Several Horizons candidates also do not intend to step aside against the LFI candidate, who came in second behind an RN that was close to 40% in the first round. This scenario is found in Dordogne (1time constituency), in Hérault (4e constituency) or in the Alpes-Maritimes (1time constituency), the constituency of Éric Ciotti. “Abandoning it in favor of LFI or the RN would be a betrayal of everything I am committed to in politics,” testifies for example the Horizons candidate Clément Tonon in Dordogne.

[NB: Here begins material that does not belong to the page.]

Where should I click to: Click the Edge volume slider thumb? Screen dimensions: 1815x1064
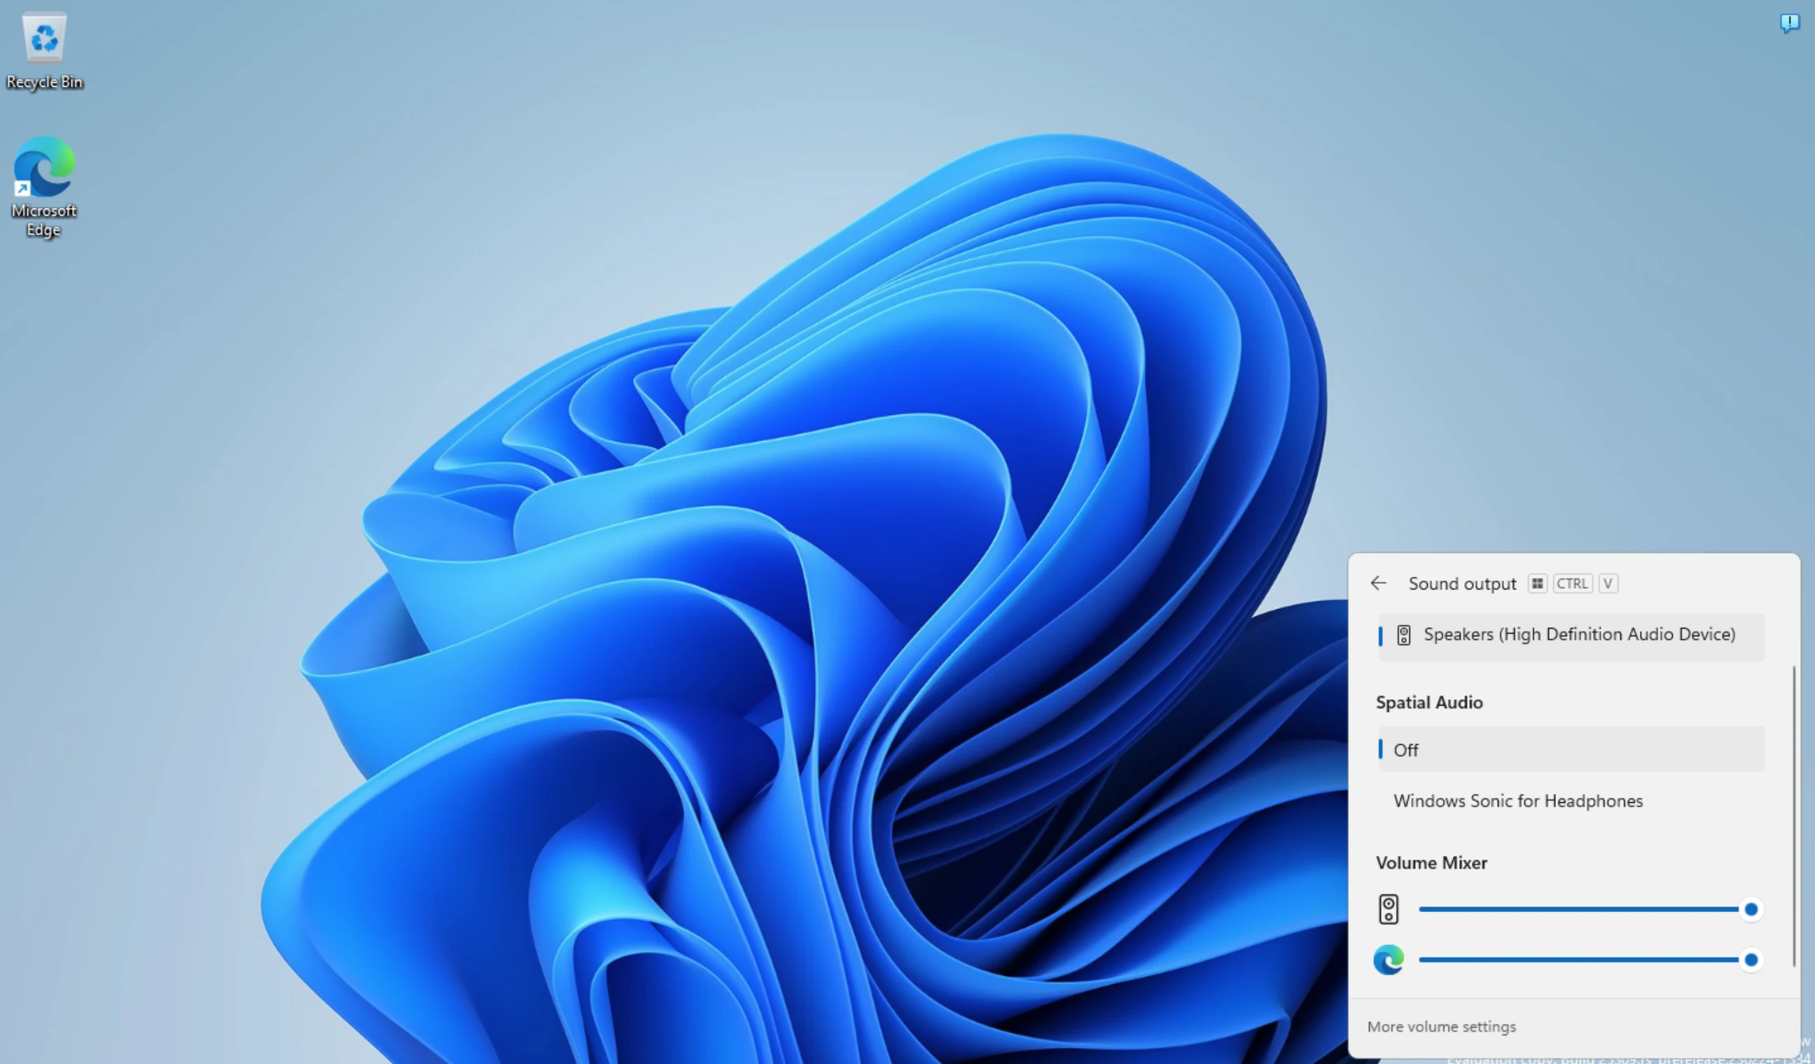tap(1751, 960)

A desire not to leave voters “orphans”

Renaissance spokesperson Loïc Signor also chose to go to the second round in the 3e constituency of Val-de-Marne, despite a significant delay (23.77%) against Arnaud Barbotin of the Conservative Movement (27.31%) and the rebellious Louis Boyard (42.17%). The candidate, who claims to have received the support of the Prime Minister, explains that he does not want to “leave voters orphaned by a representative of republican values”.

While several ministers have withdrawn, such as Marie Guévenoux (Essonne), Sabrina Agresti-Roubache (Bouches-du-Rhône) and Fadila Khattabi (Côte-d’Or), Dominique Faure intends to stay on the starting line for the second round. The Minister for Local Authorities and Rural Affairs, from the Radical Party, wants to try her luck despite her third position (28.99%). “Withdrawing is giving a choice that I don’t find myself in,” she declared. In this 10e In the Haute-Garonne constituency, the minister believes that the risk of a RN victory “is not there”, with her candidate having obtained 30.37%, behind the PS candidate at 36.24%.

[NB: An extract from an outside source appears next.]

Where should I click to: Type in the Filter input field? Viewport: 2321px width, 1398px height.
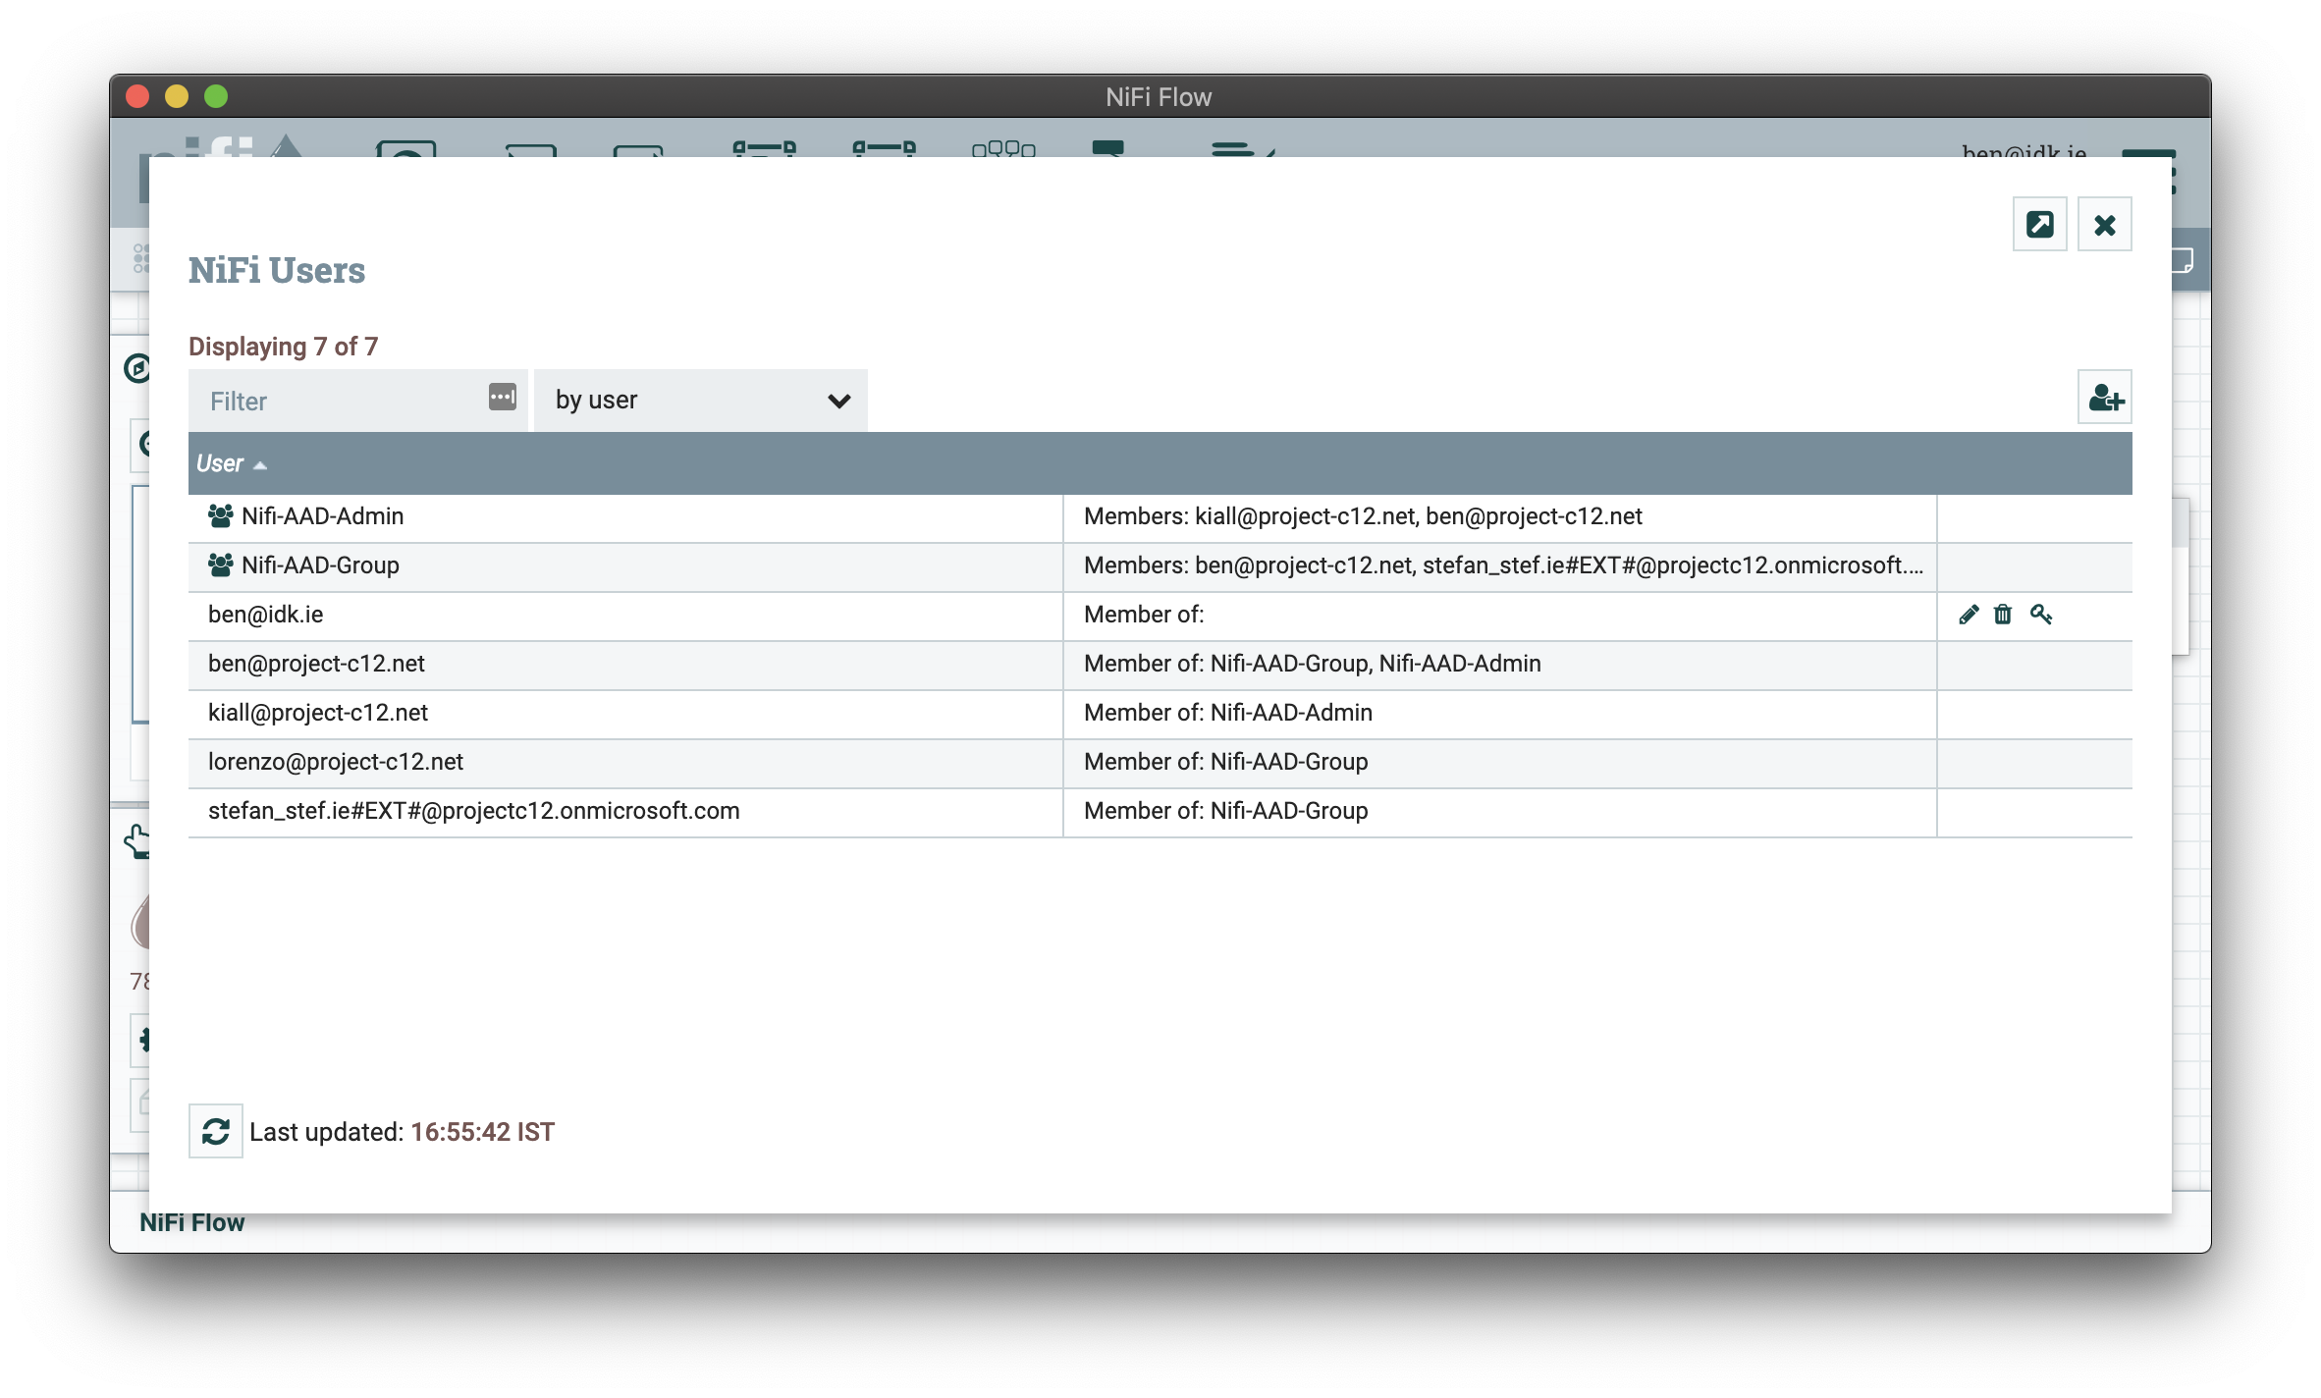coord(339,401)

Despite these maintenances, withdrawal remains the most common attitude in the majority, in the event of 3e position in constituencies close to an RN victory. Yesterday, Renaissance candidate Albane Branlant very quickly announced that she was throwing in the towel, to avoid an RN election to the detriment of François Ruffin (LFI group). “I make a difference between political adversaries and the enemies of the Republic,” she explained.

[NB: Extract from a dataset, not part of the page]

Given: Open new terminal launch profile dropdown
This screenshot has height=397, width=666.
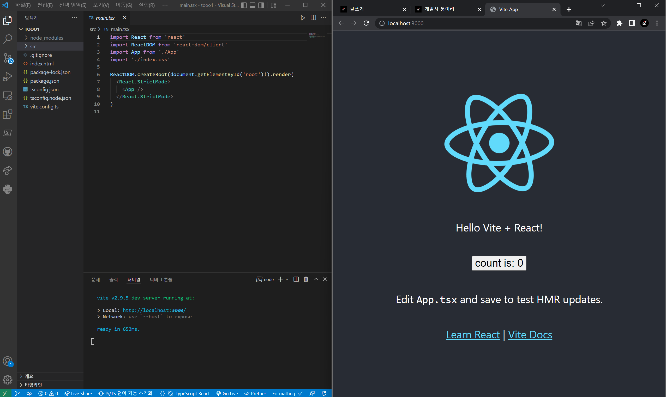Looking at the screenshot, I should click(287, 279).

Others played for time, hoping to obtain a withdrawal of the left-wing candidate, who was better placed in terms of votes in the first round. This is the case of Sylvie Casenave-Péré in the 4e constituency which was still maintained yesterday evening. With 25.88% of the votes, she was almost on par with Elise Leboucher, her LFI opponent (25.94%). Only 35 votes separated them, enough to compete for the role of the best candidate against Marie-Caroline Le Pen, the sister of the former presidential candidate, who collected 39.26% of the votes. The Renaissance candidate finally gave up.

The candidates still in the running have until Tuesday, 6 p.m., to decide whether or not to remain.